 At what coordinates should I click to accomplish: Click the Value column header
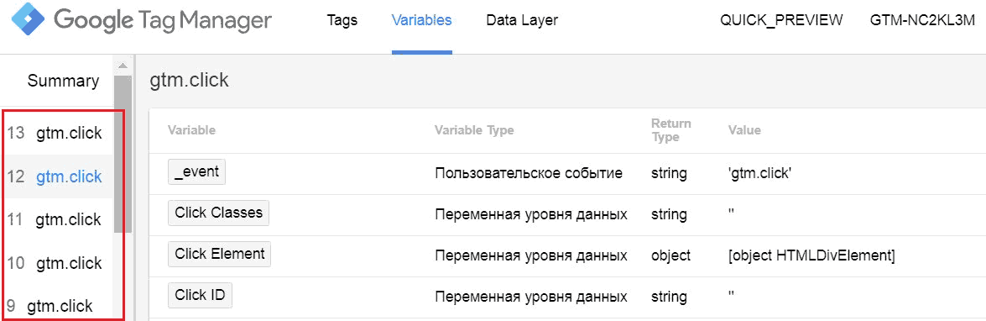[x=744, y=130]

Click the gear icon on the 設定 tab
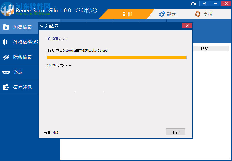click(x=162, y=14)
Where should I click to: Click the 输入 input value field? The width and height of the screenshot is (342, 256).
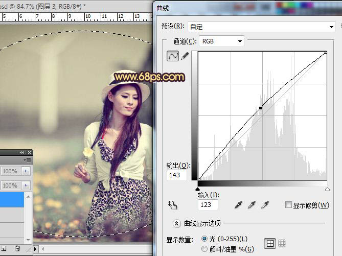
+ + + + + + +
▶ _EXERCISE OBJECTIVE_
Reproduce all the entries that precede this task, word for word, minus any pictures.

▶ _WRITTEN SOLUTION_
 At what coordinates should I click to accomplish: Click the Value column header
[x=744, y=130]

Click the gear icon on the 設定 tab
click(x=162, y=14)
Where should I click to: Click the 输入 input value field? The width and height of the screenshot is (342, 256).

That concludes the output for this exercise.